• PROBLEM TO SOLVE: Collect all lines from the records below that include the word "computer".

- Opening Delimiter -

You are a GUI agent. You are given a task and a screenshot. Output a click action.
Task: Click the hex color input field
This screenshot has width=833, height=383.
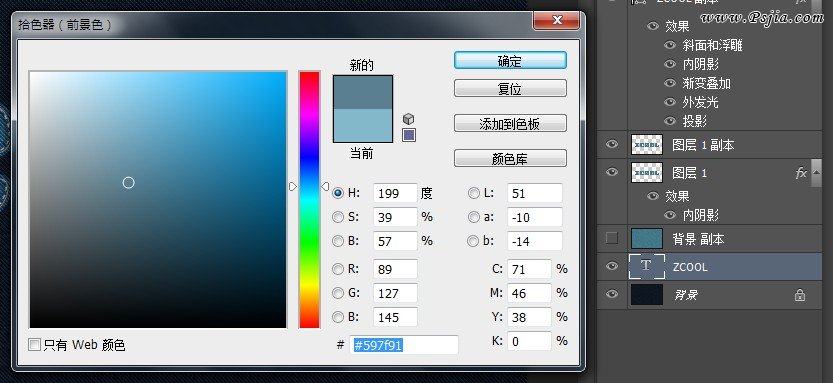click(x=404, y=345)
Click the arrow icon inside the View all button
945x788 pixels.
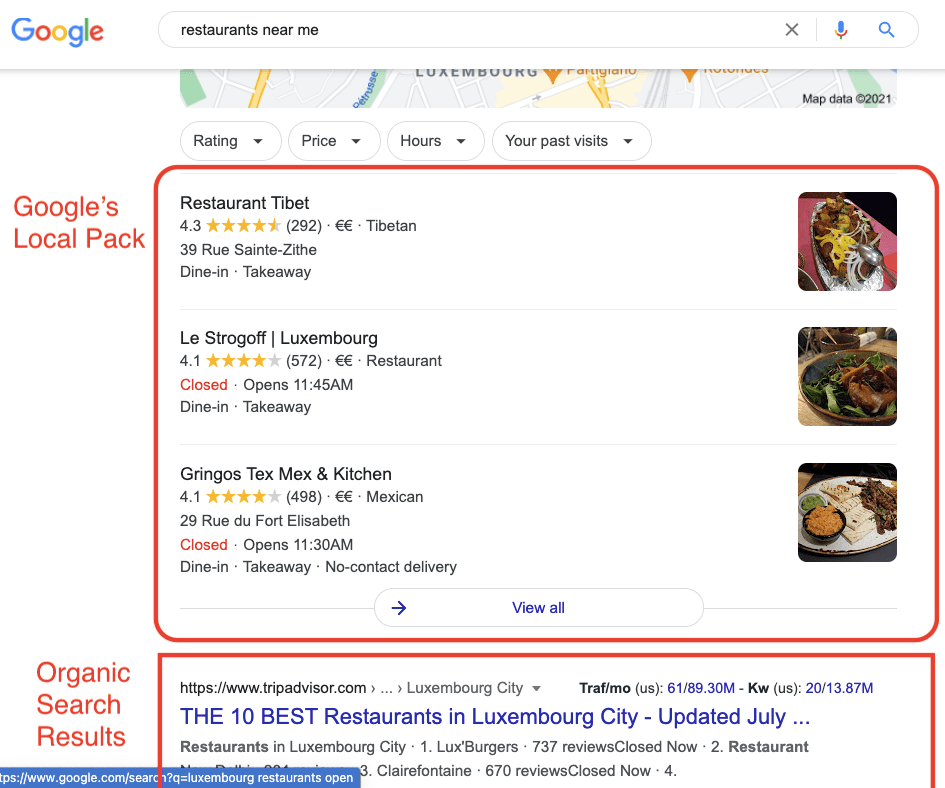tap(398, 607)

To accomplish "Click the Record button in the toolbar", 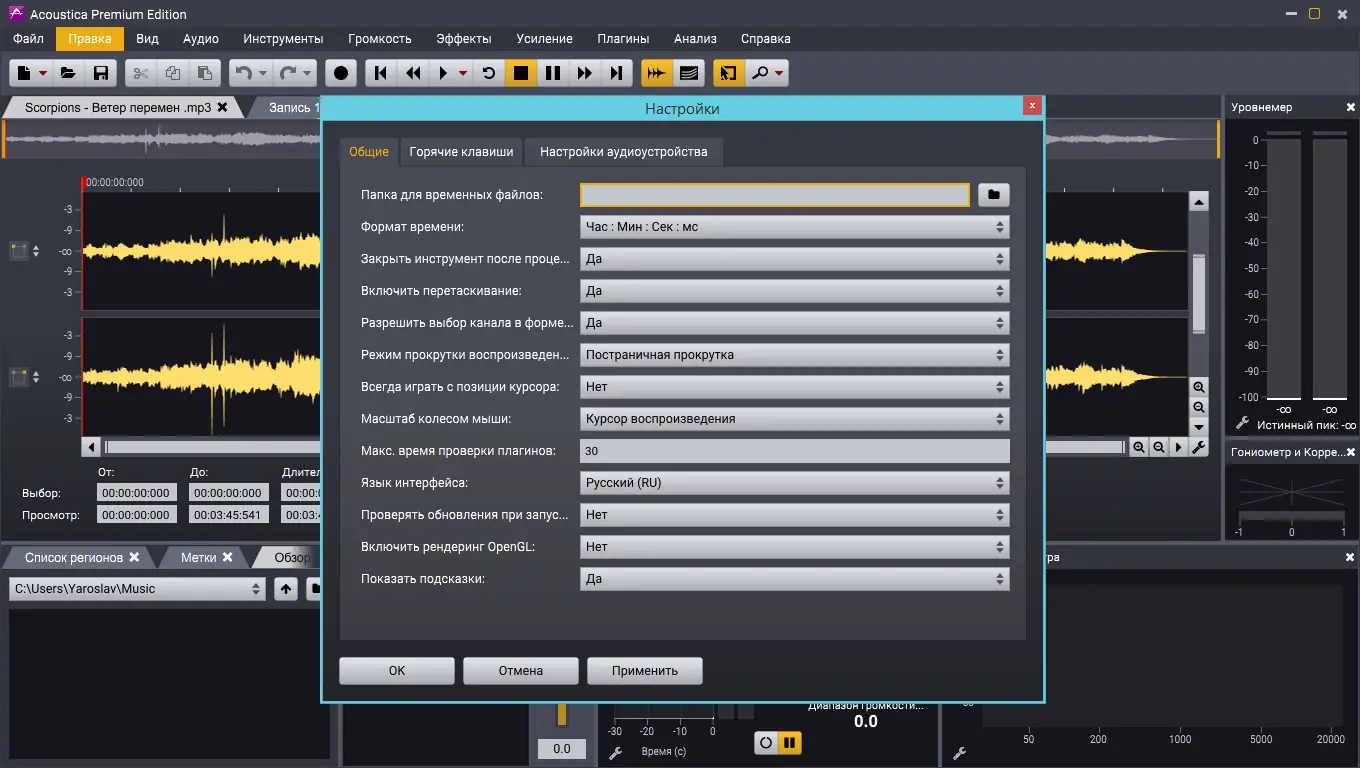I will (341, 73).
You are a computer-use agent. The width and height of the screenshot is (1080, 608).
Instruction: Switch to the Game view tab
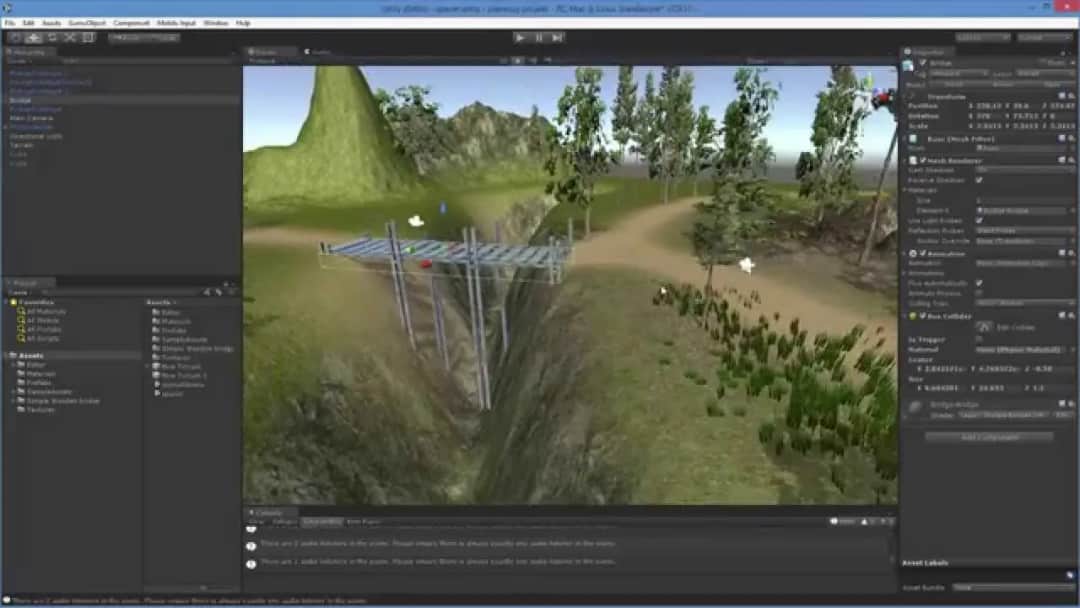[318, 51]
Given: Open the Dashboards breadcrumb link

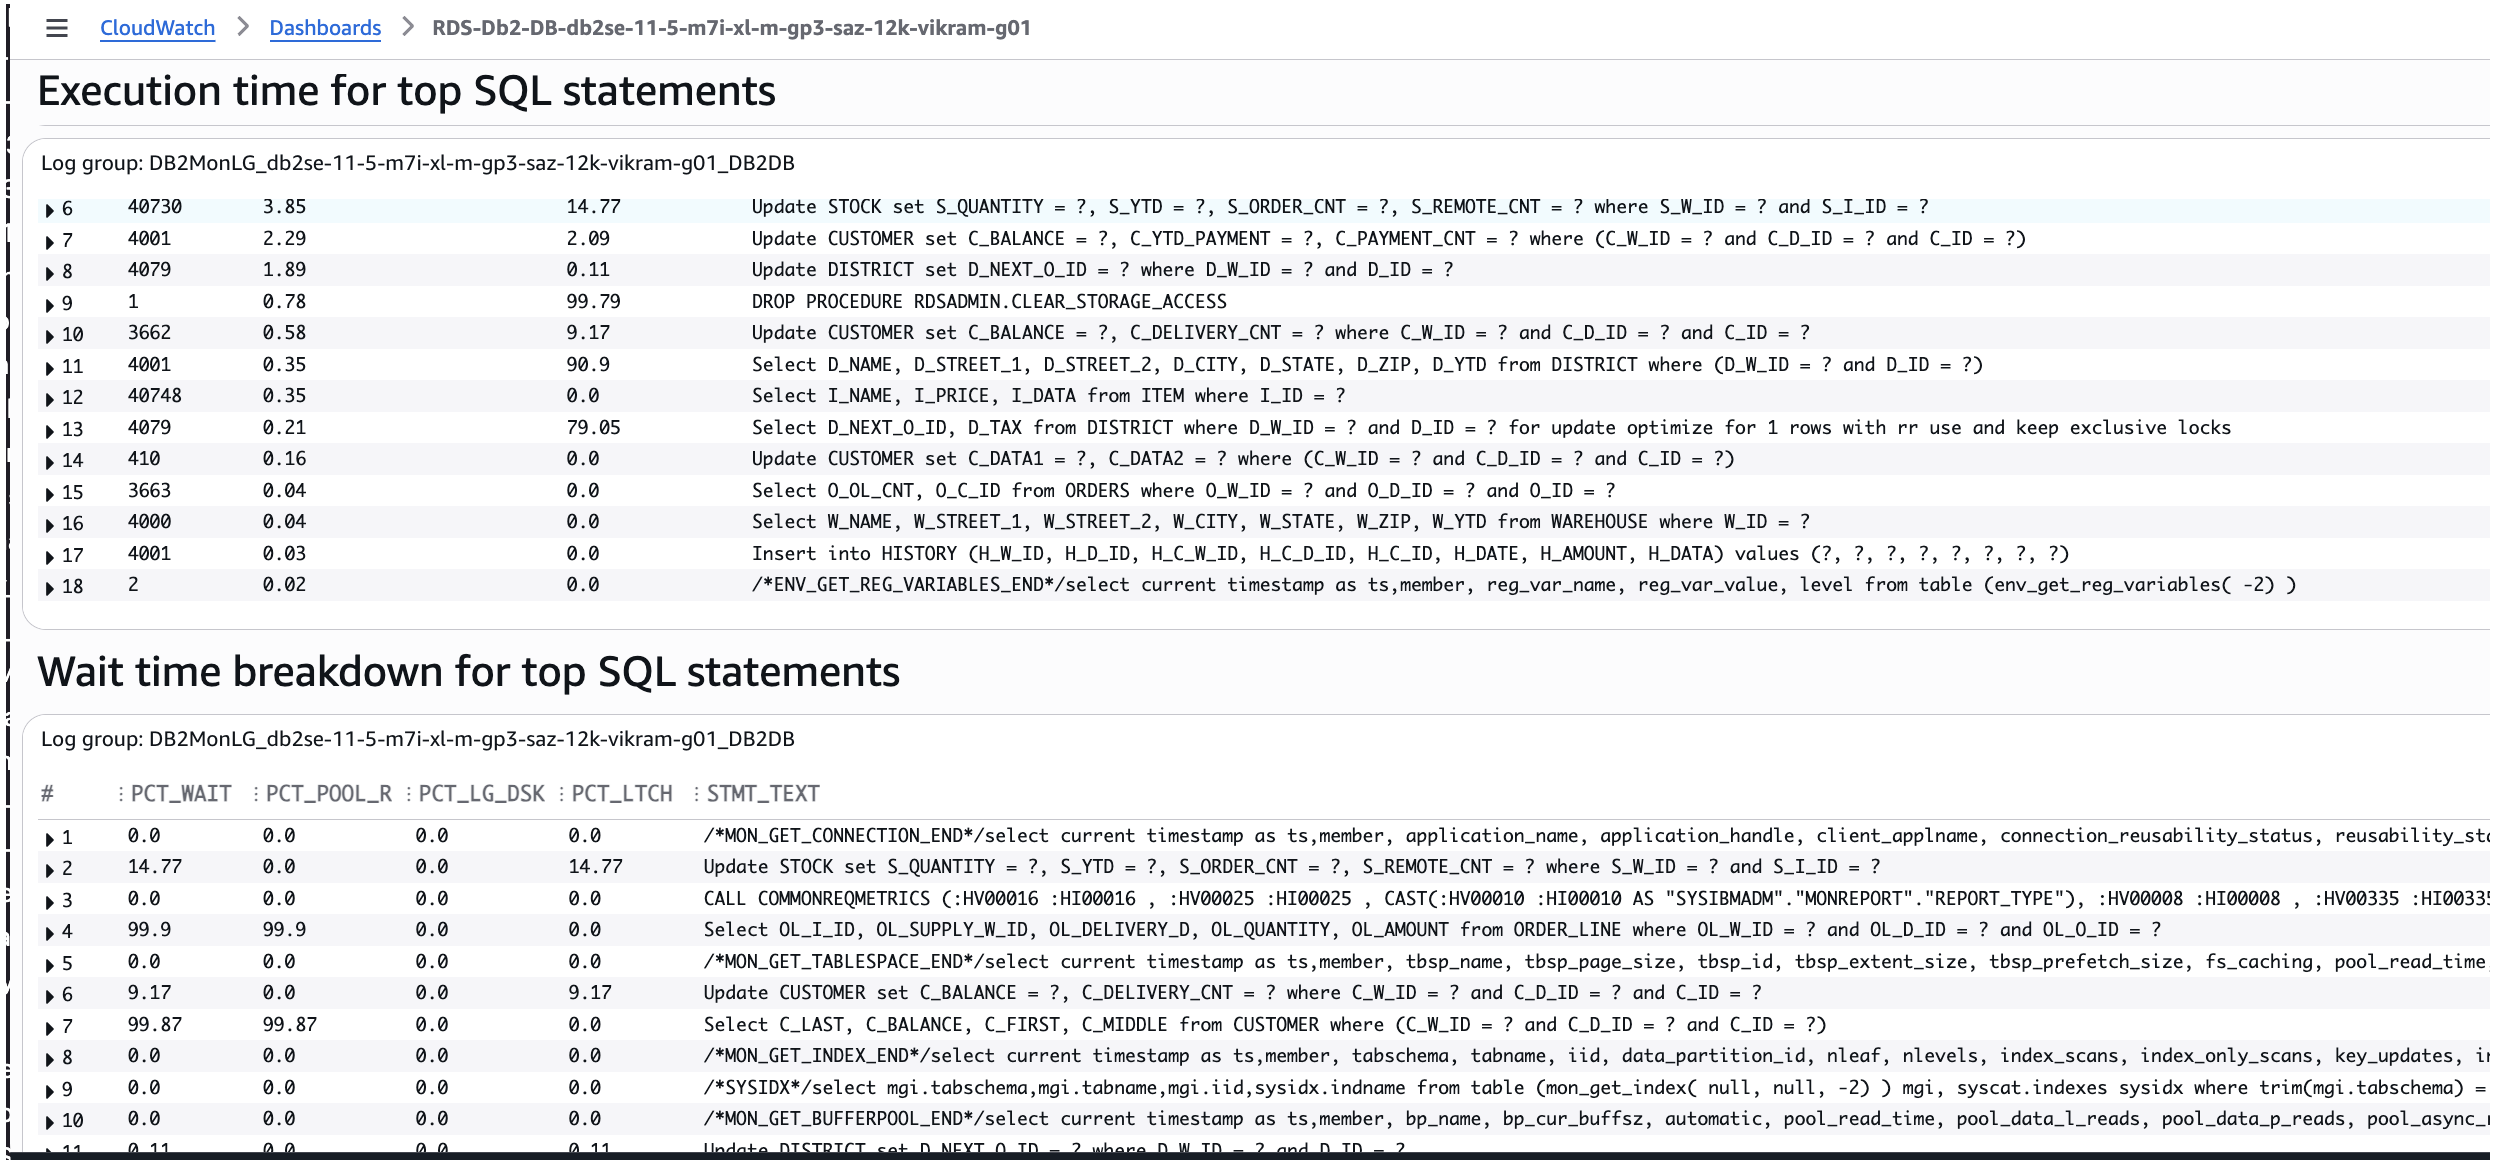Looking at the screenshot, I should (x=325, y=28).
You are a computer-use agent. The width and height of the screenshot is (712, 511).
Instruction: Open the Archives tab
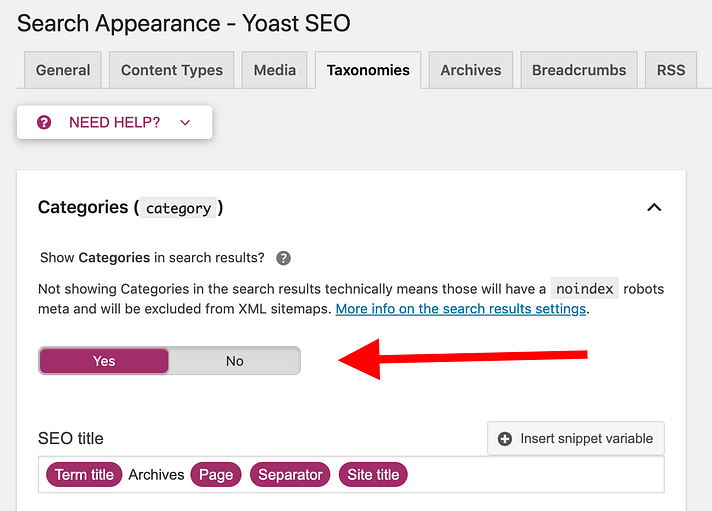click(470, 70)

- Closing Delimiter -

• YOUR RESPONSE:
You are a computer-use agent. The width and height of the screenshot is (1080, 608).
You are a computer-use agent. The width and height of the screenshot is (712, 511).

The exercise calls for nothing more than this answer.